--- Passage provided Enclosed Below ---

Long-Term Care Planning, Part 2
Posted on Mar 14, 2014 1:15pm PDT
Your Funding Options
The first part of planning for long-term care is realizing that, a) most
of us will need this kind of care for at least some time before we die
and b) the cost of this care can be financially devastating for a family
if it is not planned for in advance. This was covered in
Long-Term Care Planning, Part 1.
The next part is determining how you will pay for long-term care that may
be needed for you, your spouse or another family member.
The Key Takeaways
- Long-term care is not covered by health insurance, disability insurance
or Medicare.
- You have limited options when considering how these expenses could be paid.
- The best way to plan for the possible expense of long-term care is to accept
it as a central requirement in your overall financial planning and seek
professional assistance.
Who Pays for Long-Term Care?
Many people are surprised to learn that long-term care is not covered by
health insurance, disability income insurance or Medicare. Health insurance
plans cover nursing home expenses only for a short period of time while
you are recovering from an illness or injury. Disability income insurance
will replace part of your income if you are not able to work after a specified
time, but does not pay for long-term care. Medicare, which covers most
people over age 65, provides limited coverage for skilled care for up
to 100 days immediately following hospitalization. After that, you're
on your own.
How Will You Pay for Long-Term Care if Needed?
-
Use your own assets. This is called self-insuring. If you need long-term care, you will pay
for it from your own assets. If you don't need the care, then you
will not have spent money on insurance premiums. You can set aside a certain
amount of your assets for this specific purpose or have the expenses paid
from a general investment fund. Your financial advisor will be able to
help you make that decision, determine how much you might need, and help
you attain your goal through investments.
-
Buy long-term care insurance. This has traditionally been a good option, especially if you have assets
and income you want to protect, you want to avoid being a financial burden
on others, and you want to have some choice in the care you receive. Most
policies give you the option of receiving care in your own home or in
a private-pay facility. As with any insurance, the premiums are lower
when you are younger and in good health; if you wait too long, the cost
could be prohibitive and you might not qualify. In recent years, the premiums
have gone up on these policies because the insurance companies under-estimated
the actual costs. Your insurance advisor will be able to help you evaluate
current policies and determine if one is right for you.
-
Purchase life insurance and annuities with long-term care benefits. Some life insurance policies have accelerated death benefits that will
pay benefits if the insured has a care issue, as do some annuity products.
The premiums for these will be higher, but they may be worth exploring.
Your insurance advisor will be able to help you evaluate these options.

--- End of Enclosed Passage provided ---

Task requirements
Continue the article on paying for long-term care from the sentence that closes it, "Your insurance advisor will be able to help you evaluate these options."

--- Raw data Enclosed Below ---

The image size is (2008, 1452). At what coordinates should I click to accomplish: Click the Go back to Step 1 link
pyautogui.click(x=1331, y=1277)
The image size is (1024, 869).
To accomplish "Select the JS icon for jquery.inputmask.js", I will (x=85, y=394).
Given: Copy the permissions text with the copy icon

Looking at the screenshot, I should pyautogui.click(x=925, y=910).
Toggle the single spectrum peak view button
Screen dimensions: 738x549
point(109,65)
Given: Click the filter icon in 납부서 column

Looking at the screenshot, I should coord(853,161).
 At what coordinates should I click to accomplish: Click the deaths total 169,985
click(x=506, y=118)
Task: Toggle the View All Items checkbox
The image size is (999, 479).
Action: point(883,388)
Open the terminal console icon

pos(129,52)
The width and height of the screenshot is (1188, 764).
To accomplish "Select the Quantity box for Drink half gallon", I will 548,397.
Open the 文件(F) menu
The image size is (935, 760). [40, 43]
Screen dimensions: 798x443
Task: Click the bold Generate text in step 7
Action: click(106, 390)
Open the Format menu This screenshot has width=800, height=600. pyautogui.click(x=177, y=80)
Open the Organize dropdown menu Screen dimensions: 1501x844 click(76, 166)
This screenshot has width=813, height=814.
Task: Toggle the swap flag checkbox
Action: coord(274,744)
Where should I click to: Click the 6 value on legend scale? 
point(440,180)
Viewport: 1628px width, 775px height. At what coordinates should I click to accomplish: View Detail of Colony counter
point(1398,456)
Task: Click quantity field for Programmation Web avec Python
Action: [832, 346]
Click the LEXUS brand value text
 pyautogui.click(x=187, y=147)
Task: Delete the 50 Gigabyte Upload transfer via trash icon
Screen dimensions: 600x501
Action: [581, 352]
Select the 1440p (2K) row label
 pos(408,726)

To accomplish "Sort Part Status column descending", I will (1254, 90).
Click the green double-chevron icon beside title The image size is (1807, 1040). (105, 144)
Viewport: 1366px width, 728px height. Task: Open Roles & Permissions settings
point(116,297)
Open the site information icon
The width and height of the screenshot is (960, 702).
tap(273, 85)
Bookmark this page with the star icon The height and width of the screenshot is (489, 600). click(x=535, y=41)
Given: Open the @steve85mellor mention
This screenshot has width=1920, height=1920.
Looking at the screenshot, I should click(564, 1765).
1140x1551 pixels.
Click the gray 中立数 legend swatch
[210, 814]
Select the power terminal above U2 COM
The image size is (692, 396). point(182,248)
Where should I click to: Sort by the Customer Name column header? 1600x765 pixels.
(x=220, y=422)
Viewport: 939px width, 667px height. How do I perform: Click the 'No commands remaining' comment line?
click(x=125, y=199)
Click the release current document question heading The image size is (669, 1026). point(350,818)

--- End of Enclosed Raw data ---

Response to the task
-
Qualify for Medicaid. Medicaid pays the bills for a large number of people in nursing homes
today. But because the program is designed to provide services for those
who cannot support themselves (children, the disabled, the poor), you
will have to "spend down" your assets and be practically penniless
in order to qualify for benefits. Your spouse will also be limited to
the amount of assets and income he or she can have, and you will only
be able to receive care from a facility that accepts Medicaid. (Most people
would prefer to receive care at home or in a private-pay facility.)
If you have minimal assets, this may be an option for you. However,
before you do anything, speak with a local elder law attorney who has experience with Medicaid
planning. Medicaid, while a federal program, is administered by the states,
so the rules vary from state to state. An innocent error could disqualify
you from receiving benefits for many months.
Explore a Medicaid Trust. When properly prepared, these irrevocable trusts can help some people
qualify for Medicaid without impoverishing the well spouse or spending
the children's inheritance. Five years must pass between the time
assets are transferred to the trust and when the person is deemed eligible
for Medicaid. This is known as the "look-back period." Long-term
care insurance is often used to cover the look-back period if care is
needed before qualifying for Medicaid. Assistance from a local elder law
attorney who has extensive experience with these trusts is absolutely
essential.
What You Need to Know: The benefit of planning for the possible costs of long-term care is the
peace of mind that comes from knowing that this care can be provided if needed without
destroying the financial well-being of the entire family.
Actions to Consider
- Find out the costs for long-term care in your area. Your professional advisors
(financial, attorney, insurance) will be able to give you some parameters.
- Talk with your spouse about the kind of long-term care you would each like
to receive if that time comes. Do you want to stay in your home? Do you
want to be in an assisted-living facility together for as long as possible?
- Talk with your advisors (financial, attorney, insurance) about your options
and make an educated decision that is right for you.
- Let other family members know about your decisions and your plans. This
will let them know your wishes, what they will need to do, and whom to
contact. It will also give them peace of mind.